| DIRECTIVE |
Rewrite the data below with "sidebar" swapped for "side panel" and everything else left as it is.

| INPUT |
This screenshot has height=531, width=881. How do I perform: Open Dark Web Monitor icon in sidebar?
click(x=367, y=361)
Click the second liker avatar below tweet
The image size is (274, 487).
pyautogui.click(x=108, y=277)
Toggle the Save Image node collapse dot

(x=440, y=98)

| REPLY TO THE TASK |
This screenshot has height=531, width=881. How do I perform: Open Dark Web Monitor icon in side panel?
click(x=367, y=361)
Click the second liker avatar below tweet
The image size is (274, 487).
pyautogui.click(x=108, y=277)
Toggle the Save Image node collapse dot

(x=440, y=98)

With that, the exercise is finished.